Aan de zoon des huizes, die zich duidelijk stierlijk verveelt, toont hij voor hoe veldrijders hun fiets op de schouder nemen om over onberijdbaar terrein toch vooruit te komen. Daarbij stoot hij met zijn stuur de jongen aan onder het oog. De jongen begint, hoewel hij niet erg geraakt kan zijn, op slag te janken: een vervelende situatie. Met de fiets op de schouder daalt onze wielerheld nu een trap af. Hij raakt een stijl van de leuning, een deurstijl, de hoek van een meubel.
Nu bevindt hij zich in een kamer waar enkele op een sofa gezeten mensen naar een televisie kijken: Parijs-Roubaix, De Vlaminck is nog altijd aan het proberen weg te geraken.

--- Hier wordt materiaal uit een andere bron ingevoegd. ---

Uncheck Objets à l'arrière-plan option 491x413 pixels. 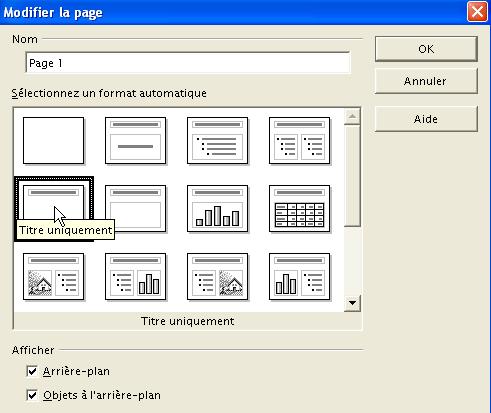[x=32, y=395]
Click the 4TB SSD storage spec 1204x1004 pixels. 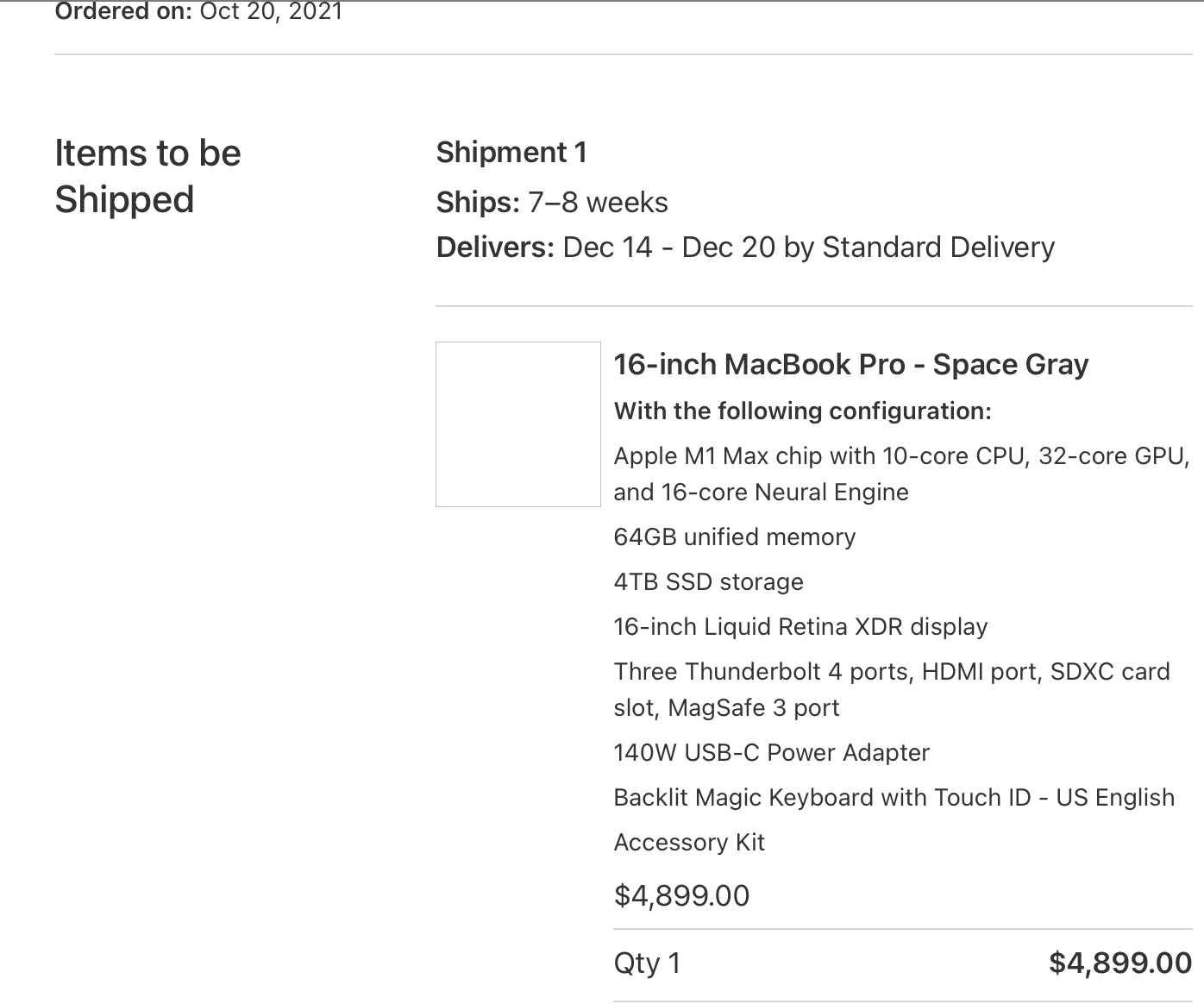708,581
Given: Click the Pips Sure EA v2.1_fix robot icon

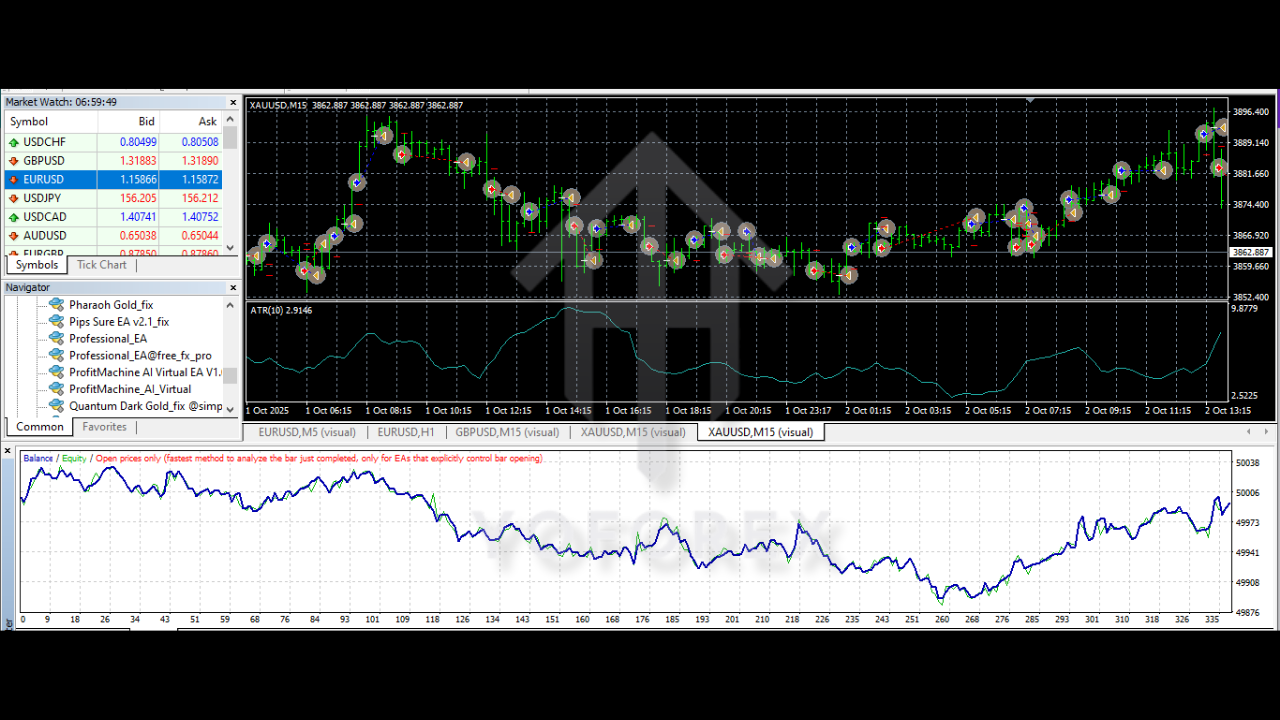Looking at the screenshot, I should 57,321.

Hij komt met die mensen in gesprek, een ervan lijkt sprekend op Frans Boenders. Ze worden afgeleid door muziek op de tv: een clip uit de vroege jaren zeventig, ouderwetse heren met lang haar en lange baarden die snedig de gitaar aansnijden, een mooi blond meisje dat zich, hoofdschuddend (headbangend, zouden wij nu zeggen), in het zweet danst. Haar huid glanst, haar décolleté geeft een inkijk op een korsetroze beha. ‘Wie zijn dat ook alweer,’ vraagt Frans Boenders. ‘Procul Harum’, weet de wielertoerist. (Hij heeft het mis, in werkelijkheid, nuja, werkelijkheid, wordt op de gedroomde tv gebracht: ‘Leila’, van de groep waarin Eric Clapton speelt – maar hoe heet die groep alweer?, ik hoorde het op het eind symfonisch uit de bol gaande lied een dag of twee geleden op de radio.)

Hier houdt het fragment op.